• Stated problem
Reproduce the entire listing below, line by line, with no changes.
*** Records provided
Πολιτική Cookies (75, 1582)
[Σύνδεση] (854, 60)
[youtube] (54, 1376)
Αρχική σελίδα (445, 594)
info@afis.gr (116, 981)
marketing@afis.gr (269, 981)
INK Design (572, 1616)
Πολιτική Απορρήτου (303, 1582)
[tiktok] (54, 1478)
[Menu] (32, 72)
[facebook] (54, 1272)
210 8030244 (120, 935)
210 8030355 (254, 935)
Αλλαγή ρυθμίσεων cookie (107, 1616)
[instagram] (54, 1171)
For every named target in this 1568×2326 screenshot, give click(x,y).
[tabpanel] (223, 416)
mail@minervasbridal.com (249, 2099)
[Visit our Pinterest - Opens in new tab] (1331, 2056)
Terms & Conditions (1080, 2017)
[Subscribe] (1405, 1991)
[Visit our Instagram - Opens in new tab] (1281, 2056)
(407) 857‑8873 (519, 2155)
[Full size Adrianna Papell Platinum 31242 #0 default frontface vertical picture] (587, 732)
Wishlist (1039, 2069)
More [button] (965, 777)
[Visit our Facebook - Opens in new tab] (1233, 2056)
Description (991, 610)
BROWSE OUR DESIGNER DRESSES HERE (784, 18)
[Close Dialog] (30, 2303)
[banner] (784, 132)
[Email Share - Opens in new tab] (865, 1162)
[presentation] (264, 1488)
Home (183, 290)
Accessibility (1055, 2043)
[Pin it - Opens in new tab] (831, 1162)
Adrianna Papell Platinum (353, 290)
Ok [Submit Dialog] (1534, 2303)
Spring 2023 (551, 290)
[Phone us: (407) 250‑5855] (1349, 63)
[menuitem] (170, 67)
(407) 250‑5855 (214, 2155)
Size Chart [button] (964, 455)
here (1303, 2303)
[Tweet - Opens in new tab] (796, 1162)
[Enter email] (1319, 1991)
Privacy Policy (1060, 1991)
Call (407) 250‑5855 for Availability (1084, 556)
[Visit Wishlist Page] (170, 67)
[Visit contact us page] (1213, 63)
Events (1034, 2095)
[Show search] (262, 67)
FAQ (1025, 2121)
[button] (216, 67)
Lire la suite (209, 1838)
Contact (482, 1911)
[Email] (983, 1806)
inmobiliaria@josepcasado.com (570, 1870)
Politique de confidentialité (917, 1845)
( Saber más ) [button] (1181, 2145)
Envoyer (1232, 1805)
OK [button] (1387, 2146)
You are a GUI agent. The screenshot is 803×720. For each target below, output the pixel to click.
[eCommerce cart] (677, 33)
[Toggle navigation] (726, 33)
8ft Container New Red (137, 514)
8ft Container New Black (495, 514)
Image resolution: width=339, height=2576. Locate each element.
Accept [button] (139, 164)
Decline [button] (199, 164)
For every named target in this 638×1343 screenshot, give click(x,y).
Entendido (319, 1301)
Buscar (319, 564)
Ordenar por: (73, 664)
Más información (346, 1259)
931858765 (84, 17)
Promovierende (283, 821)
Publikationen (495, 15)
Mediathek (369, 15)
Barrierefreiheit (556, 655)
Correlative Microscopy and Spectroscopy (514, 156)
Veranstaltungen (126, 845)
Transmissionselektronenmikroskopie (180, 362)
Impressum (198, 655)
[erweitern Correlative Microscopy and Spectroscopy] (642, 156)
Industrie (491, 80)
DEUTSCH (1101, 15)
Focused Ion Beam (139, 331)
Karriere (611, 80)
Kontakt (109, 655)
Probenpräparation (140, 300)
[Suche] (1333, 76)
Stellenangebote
******
• Correct result
Πολιτική Cookies (75, 1582)
[Σύνδεση] (854, 60)
[youtube] (54, 1376)
Αρχική σελίδα (445, 594)
info@afis.gr (116, 981)
marketing@afis.gr (269, 981)
INK Design (572, 1616)
Πολιτική Απορρήτου (303, 1582)
[tiktok] (54, 1478)
[Menu] (32, 72)
[facebook] (54, 1272)
210 8030244 (120, 935)
210 8030355 (254, 935)
Αλλαγή ρυθμίσεων cookie (107, 1616)
[instagram] (54, 1171)
For every named target in this 1568×2326 screenshot, give click(x,y).
[tabpanel] (223, 416)
mail@minervasbridal.com (249, 2099)
[Visit our Pinterest - Opens in new tab] (1331, 2056)
Terms & Conditions (1080, 2017)
[Subscribe] (1405, 1991)
[Visit our Instagram - Opens in new tab] (1281, 2056)
(407) 857‑8873 (519, 2155)
[Full size Adrianna Papell Platinum 31242 #0 default frontface vertical picture] (587, 732)
Wishlist (1039, 2069)
More [button] (965, 777)
[Visit our Facebook - Opens in new tab] (1233, 2056)
Description (991, 610)
BROWSE OUR DESIGNER DRESSES HERE (784, 18)
[Close Dialog] (30, 2303)
[banner] (784, 132)
[Email Share - Opens in new tab] (865, 1162)
[presentation] (264, 1488)
Home (183, 290)
Accessibility (1055, 2043)
[Pin it - Opens in new tab] (831, 1162)
Adrianna Papell Platinum (353, 290)
Ok [Submit Dialog] (1534, 2303)
Spring 2023 (551, 290)
[Phone us: (407) 250‑5855] (1349, 63)
[menuitem] (170, 67)
(407) 250‑5855 (214, 2155)
Size Chart [button] (964, 455)
here (1303, 2303)
[Tweet - Opens in new tab] (796, 1162)
[Enter email] (1319, 1991)
Privacy Policy (1060, 1991)
Call (407) 250‑5855 for Availability (1084, 556)
[Visit Wishlist Page] (170, 67)
[Visit contact us page] (1213, 63)
Events (1034, 2095)
[Show search] (262, 67)
FAQ (1025, 2121)
[button] (216, 67)
Lire la suite (209, 1838)
Contact (482, 1911)
[Email] (983, 1806)
inmobiliaria@josepcasado.com (570, 1870)
Politique de confidentialité (917, 1845)
( Saber más ) [button] (1181, 2145)
Envoyer (1232, 1805)
OK [button] (1387, 2146)
You are a GUI agent. The screenshot is 803×720. For each target below, output the pixel to click.
[eCommerce cart] (677, 33)
[Toggle navigation] (726, 33)
8ft Container New Red (137, 514)
8ft Container New Black (495, 514)
Image resolution: width=339, height=2576. Locate each element.
Accept [button] (139, 164)
Decline [button] (199, 164)
For every named target in this 638×1343 screenshot, give click(x,y).
Entendido (319, 1301)
Buscar (319, 564)
Ordenar por: (73, 664)
Más información (346, 1259)
931858765 (84, 17)
Promovierende (283, 821)
Publikationen (495, 15)
Mediathek (369, 15)
Barrierefreiheit (556, 655)
Correlative Microscopy and Spectroscopy (514, 156)
Veranstaltungen (126, 845)
Transmissionselektronenmikroskopie (180, 362)
Impressum (198, 655)
[erweitern Correlative Microscopy and Spectroscopy] (642, 156)
Industrie (491, 80)
DEUTSCH (1101, 15)
Focused Ion Beam (139, 331)
Karriere (611, 80)
Kontakt (109, 655)
Probenpräparation (140, 300)
[Suche] (1333, 76)
Stellenangebote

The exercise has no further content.